Repeat verbatim each line from the line with "This screenshot has height=807, width=1512." to the end of the entries. Pictures do not belong in the copy.

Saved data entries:
_ _ _

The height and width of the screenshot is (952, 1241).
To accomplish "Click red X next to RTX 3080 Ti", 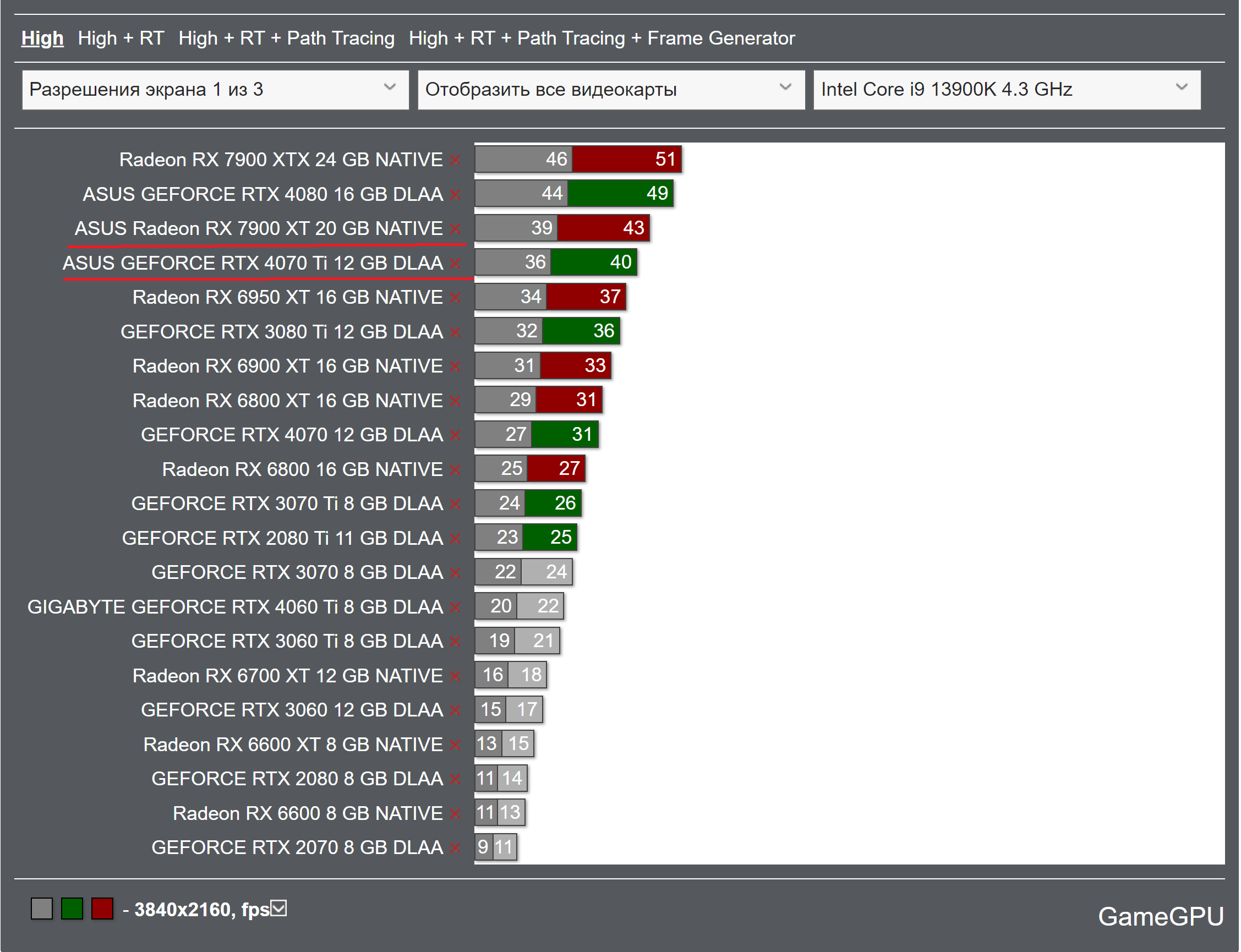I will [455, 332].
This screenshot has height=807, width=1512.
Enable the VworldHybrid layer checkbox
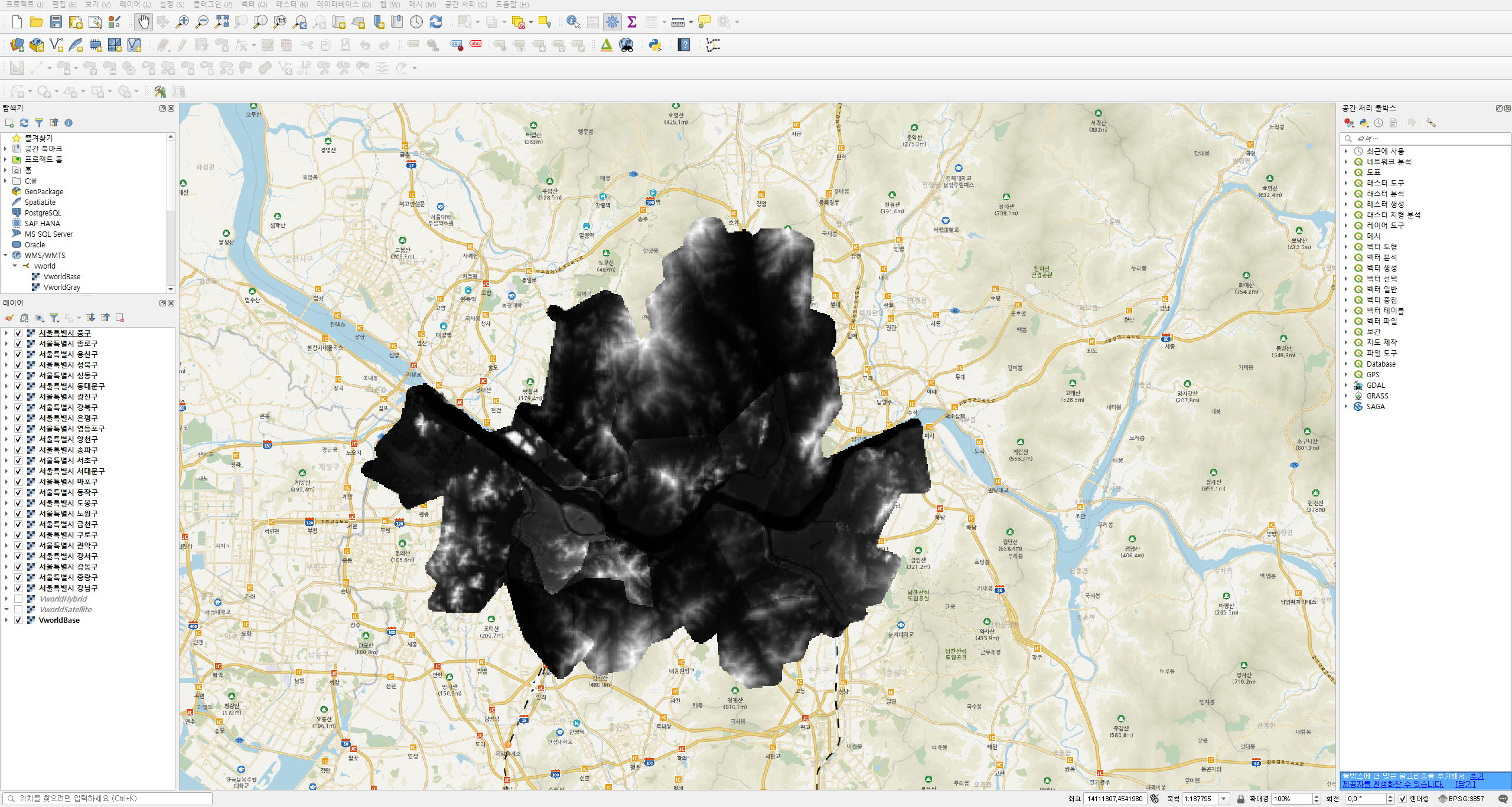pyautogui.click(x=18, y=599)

_ _ _

-- Exercise output --
This screenshot has height=807, width=1512.
Enable the VworldHybrid layer checkbox
pyautogui.click(x=18, y=599)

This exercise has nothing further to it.